(DATA begins)
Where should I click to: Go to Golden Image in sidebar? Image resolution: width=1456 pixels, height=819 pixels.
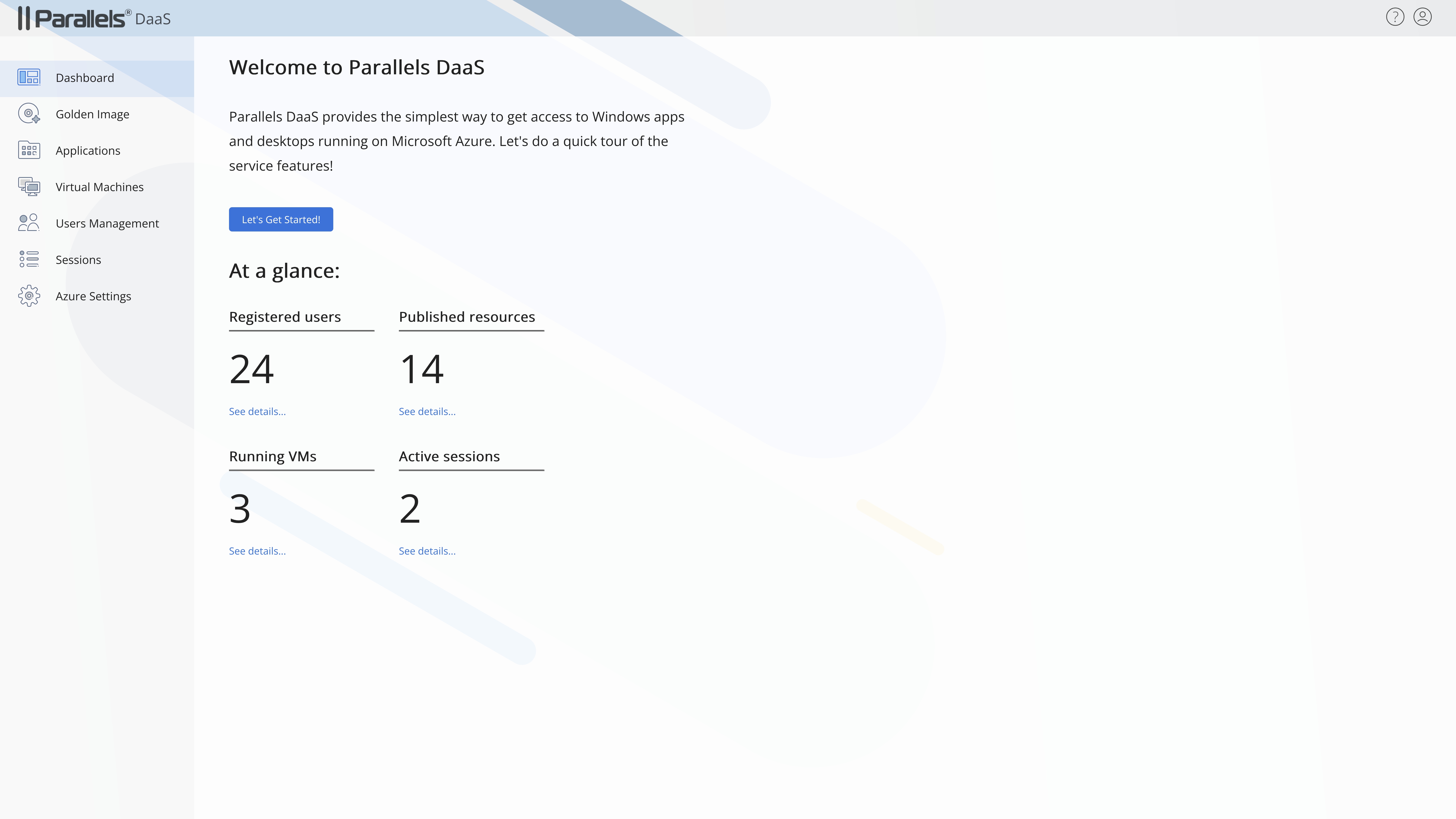tap(92, 114)
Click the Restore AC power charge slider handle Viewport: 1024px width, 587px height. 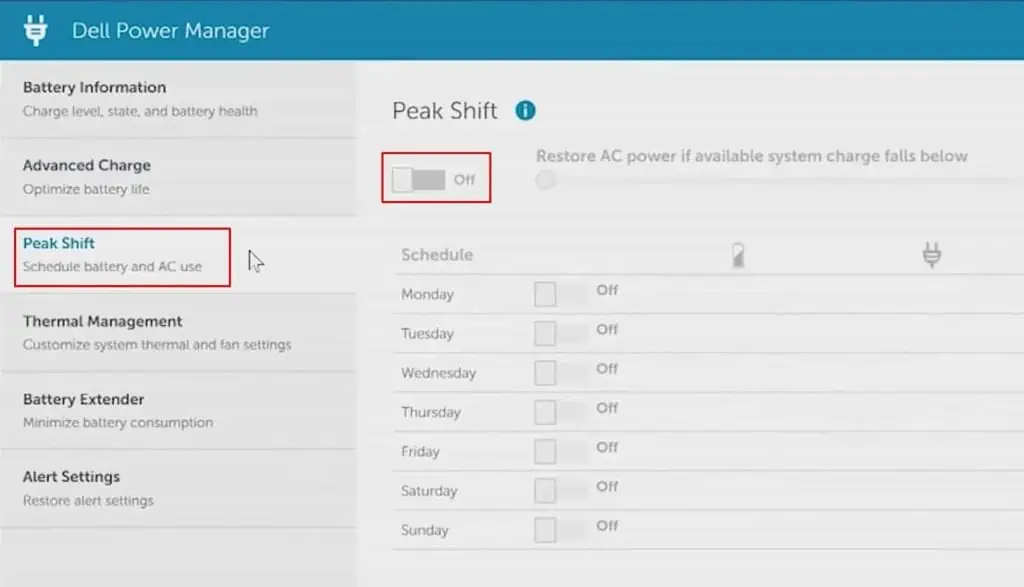tap(545, 180)
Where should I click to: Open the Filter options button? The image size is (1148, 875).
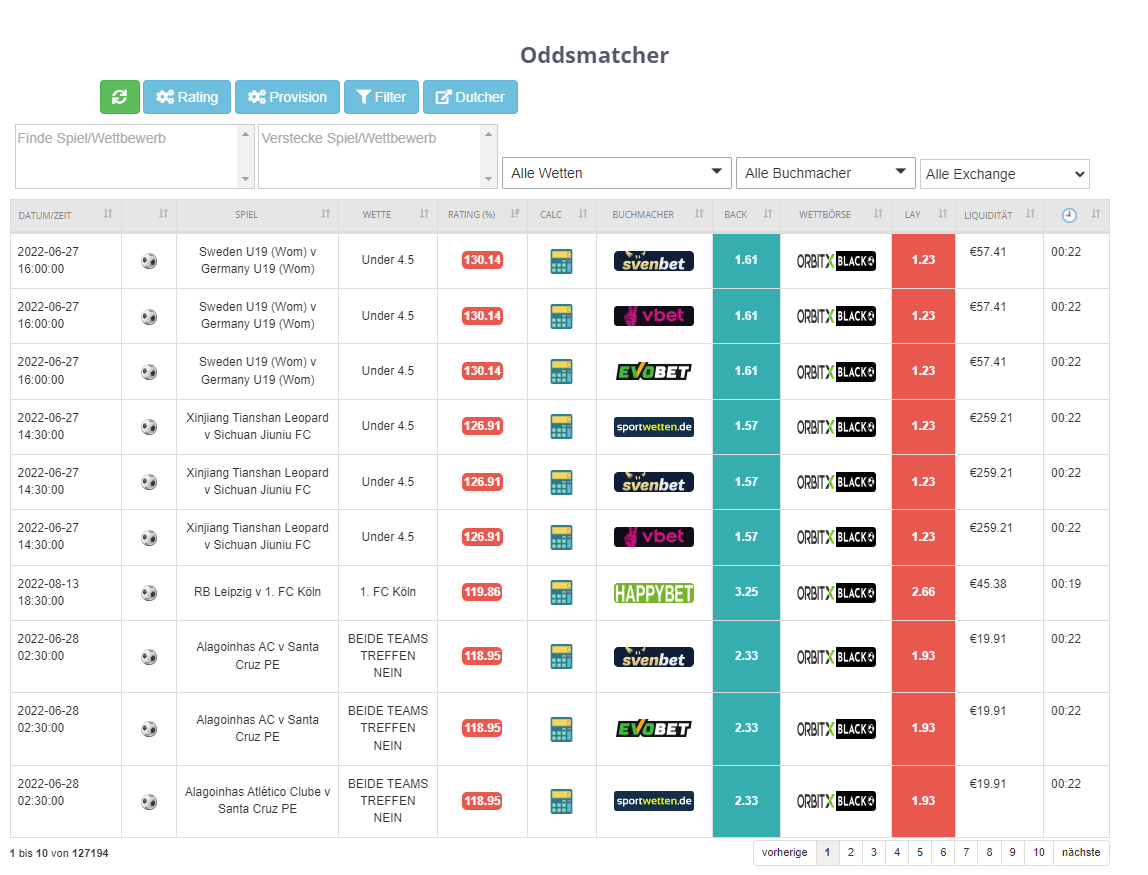[x=381, y=97]
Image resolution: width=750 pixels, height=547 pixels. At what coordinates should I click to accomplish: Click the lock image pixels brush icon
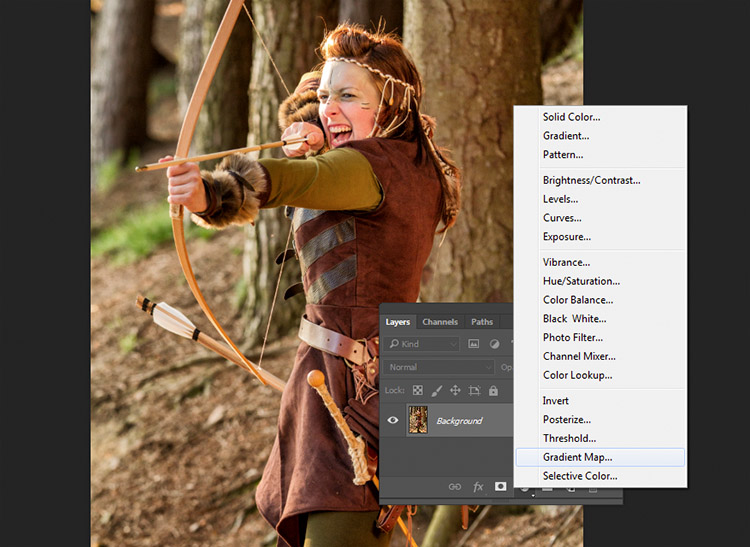(436, 391)
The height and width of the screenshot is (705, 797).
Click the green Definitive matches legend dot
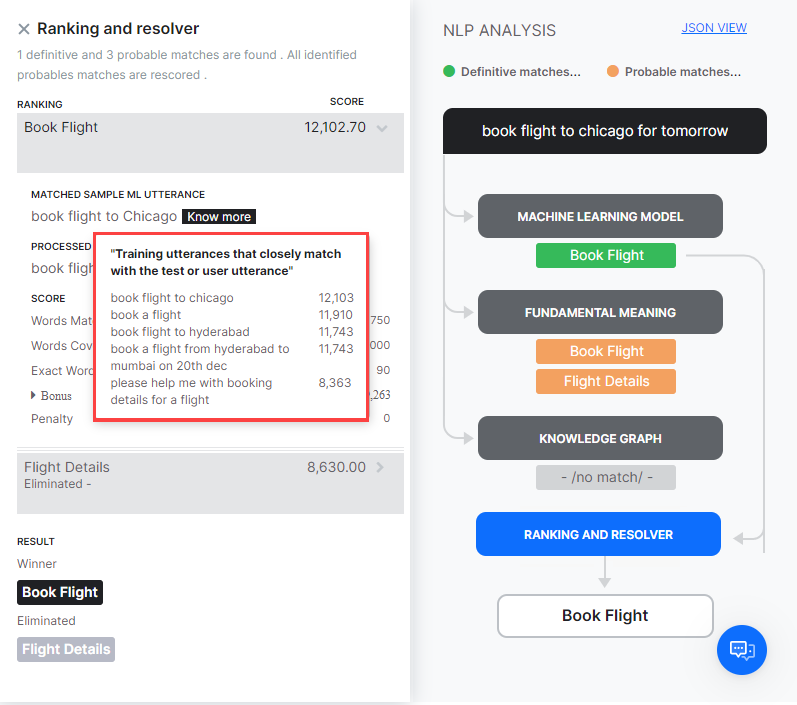click(449, 72)
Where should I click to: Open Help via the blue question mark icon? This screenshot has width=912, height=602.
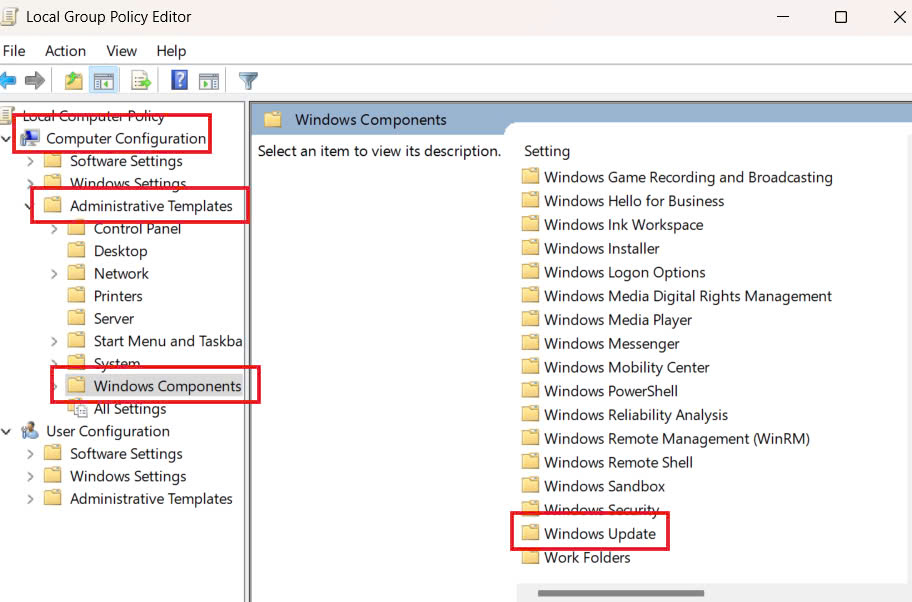tap(180, 81)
(DATA ends)
With pictures omitted, restate word for word every line above from the one containing "The height and" to the end of the entries.

• _RESPONSE BOX_:
The height and width of the screenshot is (705, 797).
Click the green Definitive matches legend dot
click(449, 72)
Where should I click to: Open Help via the blue question mark icon? This screenshot has width=912, height=602.
tap(180, 81)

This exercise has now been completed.